03:05 We can not dimension it according to the month of September.
03:12 We do not take it as a general case for all installations, but for this case, we will dimension it according to the average value.
03:17 Here.
03:19 Here.
03:21 The diagram.
03:23 For this, we will not go into detail.
03:25 Here, we can study the solar mountains, we can study the solar masks.
03:29 It allows us to study the solar masks to integrate a little calculation.
03:33 Well, for this case, the doctor gave us a diagram, in fact, of the solar exhibition with mountains on the map.
03:44 We do not need to study.
03:46 Well, we will use what the doctor has proposed.
03:49 But this function is available for countries that are not yet ...
03:54 Or for those who want to do a fairly precise job, of course.
03:58 Here.
04:00 We will enter the system properly.
04:03 In any case, we will take, in fact, we will dimension it according to the case of an emerging pump.
04:12 Whose height is 90 meters.
04:17 Well, 100 meters.
04:19 Well, I'm going to enter the consumption of water per day.
04:24 We said 50 cubic meters.
04:26 50 cubic meters.
04:28 Storage.
04:30 Well, storage, we will take storage of ...
04:36 Well, 35 cubic meters.
04:44 It's a lot of money.
04:46 Here we have the height of aspiration.
04:48 The height of aspiration is for surface pumps.
04:51 And the height of inflation is for emerging pumps.

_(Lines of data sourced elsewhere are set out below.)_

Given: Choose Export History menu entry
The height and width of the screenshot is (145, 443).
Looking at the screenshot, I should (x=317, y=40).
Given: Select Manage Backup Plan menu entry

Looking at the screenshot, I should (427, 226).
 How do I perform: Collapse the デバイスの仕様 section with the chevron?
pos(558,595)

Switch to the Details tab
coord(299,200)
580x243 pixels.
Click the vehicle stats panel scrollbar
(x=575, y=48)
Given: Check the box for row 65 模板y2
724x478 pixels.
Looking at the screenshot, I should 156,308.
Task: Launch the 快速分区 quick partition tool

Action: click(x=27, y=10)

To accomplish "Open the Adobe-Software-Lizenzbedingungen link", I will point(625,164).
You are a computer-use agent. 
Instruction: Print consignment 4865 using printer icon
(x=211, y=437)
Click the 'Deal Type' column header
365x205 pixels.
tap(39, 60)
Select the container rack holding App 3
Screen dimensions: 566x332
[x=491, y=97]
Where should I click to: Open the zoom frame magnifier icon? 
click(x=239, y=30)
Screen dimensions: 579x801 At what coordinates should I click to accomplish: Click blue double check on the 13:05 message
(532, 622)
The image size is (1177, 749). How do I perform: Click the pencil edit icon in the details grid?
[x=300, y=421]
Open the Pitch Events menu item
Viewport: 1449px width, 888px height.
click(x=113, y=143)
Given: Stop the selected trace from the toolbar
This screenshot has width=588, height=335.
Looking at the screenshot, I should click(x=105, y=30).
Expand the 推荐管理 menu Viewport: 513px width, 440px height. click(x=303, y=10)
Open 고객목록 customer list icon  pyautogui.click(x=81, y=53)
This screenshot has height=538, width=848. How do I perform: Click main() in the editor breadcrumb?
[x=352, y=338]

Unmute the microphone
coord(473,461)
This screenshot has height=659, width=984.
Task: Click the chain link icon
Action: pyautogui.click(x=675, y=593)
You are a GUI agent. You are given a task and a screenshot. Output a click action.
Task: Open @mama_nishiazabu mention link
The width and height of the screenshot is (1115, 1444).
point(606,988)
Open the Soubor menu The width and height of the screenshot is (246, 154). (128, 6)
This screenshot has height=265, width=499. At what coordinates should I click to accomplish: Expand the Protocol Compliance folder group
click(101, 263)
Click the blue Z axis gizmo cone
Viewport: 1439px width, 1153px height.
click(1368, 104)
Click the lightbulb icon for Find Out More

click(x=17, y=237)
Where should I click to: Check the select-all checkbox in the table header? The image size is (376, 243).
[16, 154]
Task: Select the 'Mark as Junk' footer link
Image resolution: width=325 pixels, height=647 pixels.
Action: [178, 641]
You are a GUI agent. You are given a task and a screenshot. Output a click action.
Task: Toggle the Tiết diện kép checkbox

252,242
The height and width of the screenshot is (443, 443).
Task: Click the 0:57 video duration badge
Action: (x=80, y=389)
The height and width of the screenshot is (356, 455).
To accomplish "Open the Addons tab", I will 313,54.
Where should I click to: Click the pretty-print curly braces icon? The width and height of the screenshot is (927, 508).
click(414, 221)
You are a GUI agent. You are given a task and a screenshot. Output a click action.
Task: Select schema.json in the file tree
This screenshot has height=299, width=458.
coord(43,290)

04:54 We will take the case of the height of inflation.
04:58 We said we would take the case of 90 meters.
05:01 Depth.
05:03 You see here, the researcher starts calculating the flow rate and the manometric height.
05:09 Well, we will continue.
05:11 Here we will enter the level of water in the pump.
05:15 Inside the borehole.
05:17 Well, generally in the pumps, the height can be immersed between 8 and 13 meters.
05:27 We will take 8 meters.
05:30 8 meters of water level.
05:32 Well, the researcher has generated the flow rate.